:: SOURCE MATERIAL ::
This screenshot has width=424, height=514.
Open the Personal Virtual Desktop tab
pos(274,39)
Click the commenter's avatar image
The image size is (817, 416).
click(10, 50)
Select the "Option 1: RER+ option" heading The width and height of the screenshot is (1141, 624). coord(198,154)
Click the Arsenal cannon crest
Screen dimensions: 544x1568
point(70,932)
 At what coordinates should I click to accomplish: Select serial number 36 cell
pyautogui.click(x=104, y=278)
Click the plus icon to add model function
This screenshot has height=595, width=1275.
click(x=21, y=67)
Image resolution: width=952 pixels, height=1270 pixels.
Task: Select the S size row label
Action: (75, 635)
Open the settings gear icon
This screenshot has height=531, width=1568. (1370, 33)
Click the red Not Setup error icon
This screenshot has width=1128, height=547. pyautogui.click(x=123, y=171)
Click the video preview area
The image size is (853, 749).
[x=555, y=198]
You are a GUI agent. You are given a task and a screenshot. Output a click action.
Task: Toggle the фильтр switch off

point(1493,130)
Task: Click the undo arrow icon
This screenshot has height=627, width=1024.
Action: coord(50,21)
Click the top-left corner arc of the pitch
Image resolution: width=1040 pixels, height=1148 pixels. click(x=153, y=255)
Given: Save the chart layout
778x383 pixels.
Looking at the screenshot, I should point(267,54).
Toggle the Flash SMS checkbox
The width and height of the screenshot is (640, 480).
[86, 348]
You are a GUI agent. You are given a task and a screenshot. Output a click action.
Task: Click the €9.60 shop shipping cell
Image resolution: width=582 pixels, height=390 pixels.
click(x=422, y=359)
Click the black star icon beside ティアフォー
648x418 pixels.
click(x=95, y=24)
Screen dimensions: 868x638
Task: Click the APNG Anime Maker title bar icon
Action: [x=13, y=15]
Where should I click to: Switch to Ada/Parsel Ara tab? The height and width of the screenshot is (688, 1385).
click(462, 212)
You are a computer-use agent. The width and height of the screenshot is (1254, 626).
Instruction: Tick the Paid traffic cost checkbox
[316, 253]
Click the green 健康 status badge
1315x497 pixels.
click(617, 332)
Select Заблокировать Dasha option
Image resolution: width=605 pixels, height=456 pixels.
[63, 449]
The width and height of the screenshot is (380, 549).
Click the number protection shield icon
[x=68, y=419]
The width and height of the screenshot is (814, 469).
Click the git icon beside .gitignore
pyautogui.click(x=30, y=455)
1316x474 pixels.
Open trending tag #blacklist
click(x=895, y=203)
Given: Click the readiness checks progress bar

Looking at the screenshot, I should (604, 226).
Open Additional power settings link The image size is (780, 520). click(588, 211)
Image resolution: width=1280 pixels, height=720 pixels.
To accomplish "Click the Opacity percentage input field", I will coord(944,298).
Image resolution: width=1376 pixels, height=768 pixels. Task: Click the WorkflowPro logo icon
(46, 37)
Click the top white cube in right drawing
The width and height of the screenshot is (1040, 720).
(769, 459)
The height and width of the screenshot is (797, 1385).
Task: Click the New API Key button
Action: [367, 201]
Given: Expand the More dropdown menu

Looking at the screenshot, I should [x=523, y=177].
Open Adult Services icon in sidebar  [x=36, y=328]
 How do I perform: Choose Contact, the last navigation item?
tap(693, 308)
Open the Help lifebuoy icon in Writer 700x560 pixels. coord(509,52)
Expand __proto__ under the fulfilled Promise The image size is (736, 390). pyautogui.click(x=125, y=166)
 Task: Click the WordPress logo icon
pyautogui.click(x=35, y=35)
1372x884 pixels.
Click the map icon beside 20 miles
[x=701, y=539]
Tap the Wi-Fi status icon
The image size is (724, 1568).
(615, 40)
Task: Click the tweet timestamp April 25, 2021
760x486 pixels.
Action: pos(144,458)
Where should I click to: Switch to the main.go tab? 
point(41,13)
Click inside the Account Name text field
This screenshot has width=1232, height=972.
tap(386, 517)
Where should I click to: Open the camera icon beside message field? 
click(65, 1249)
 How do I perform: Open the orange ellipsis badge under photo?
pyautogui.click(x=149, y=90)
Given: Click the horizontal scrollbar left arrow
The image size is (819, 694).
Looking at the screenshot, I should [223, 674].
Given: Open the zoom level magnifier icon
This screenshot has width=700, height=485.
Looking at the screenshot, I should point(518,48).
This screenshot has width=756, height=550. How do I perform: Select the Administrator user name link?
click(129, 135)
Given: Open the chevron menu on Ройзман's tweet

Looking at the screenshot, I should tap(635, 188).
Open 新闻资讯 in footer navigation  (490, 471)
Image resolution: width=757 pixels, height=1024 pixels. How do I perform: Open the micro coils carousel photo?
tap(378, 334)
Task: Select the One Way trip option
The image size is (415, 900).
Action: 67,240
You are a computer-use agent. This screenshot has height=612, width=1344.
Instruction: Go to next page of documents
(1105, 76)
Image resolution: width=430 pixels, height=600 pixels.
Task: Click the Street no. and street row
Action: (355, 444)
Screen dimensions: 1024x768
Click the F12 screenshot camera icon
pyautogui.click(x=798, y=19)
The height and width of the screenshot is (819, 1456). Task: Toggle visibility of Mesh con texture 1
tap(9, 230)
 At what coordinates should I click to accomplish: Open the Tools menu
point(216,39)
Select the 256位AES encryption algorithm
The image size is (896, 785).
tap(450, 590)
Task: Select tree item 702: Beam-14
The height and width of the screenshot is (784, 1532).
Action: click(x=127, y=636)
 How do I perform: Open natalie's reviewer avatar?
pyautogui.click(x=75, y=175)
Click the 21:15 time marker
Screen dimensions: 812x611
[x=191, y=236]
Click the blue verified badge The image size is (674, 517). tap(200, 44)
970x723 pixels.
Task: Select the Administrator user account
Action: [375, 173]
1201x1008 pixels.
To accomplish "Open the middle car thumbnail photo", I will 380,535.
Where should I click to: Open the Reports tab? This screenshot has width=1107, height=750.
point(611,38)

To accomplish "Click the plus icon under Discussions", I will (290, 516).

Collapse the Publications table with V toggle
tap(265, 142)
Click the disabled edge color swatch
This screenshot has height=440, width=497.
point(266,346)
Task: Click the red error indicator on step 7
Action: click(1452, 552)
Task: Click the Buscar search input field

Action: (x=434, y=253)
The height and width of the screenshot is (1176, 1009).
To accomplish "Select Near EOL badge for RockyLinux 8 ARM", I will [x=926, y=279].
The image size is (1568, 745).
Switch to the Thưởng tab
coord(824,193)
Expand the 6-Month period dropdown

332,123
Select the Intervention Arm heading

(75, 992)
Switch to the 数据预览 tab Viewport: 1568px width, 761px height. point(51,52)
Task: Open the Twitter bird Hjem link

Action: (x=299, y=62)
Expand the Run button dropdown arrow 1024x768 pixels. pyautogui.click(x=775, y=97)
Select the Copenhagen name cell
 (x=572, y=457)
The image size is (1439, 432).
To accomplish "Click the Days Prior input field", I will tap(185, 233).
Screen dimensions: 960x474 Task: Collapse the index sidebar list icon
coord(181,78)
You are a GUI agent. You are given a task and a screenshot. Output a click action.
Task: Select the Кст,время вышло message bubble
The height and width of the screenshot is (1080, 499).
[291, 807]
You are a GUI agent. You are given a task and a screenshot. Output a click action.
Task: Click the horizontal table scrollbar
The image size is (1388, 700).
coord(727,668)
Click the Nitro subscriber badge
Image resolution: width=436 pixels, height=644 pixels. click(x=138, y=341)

:: WORK REQUEST ::
In the data above, copy every line where the string "arrow" appears.

:: RESPONSE AREA ::
Task: Click the undo arrow icon
Given: Click the horizontal scrollbar left arrow
Expand the Run button dropdown arrow 1024x768 pixels. pyautogui.click(x=775, y=97)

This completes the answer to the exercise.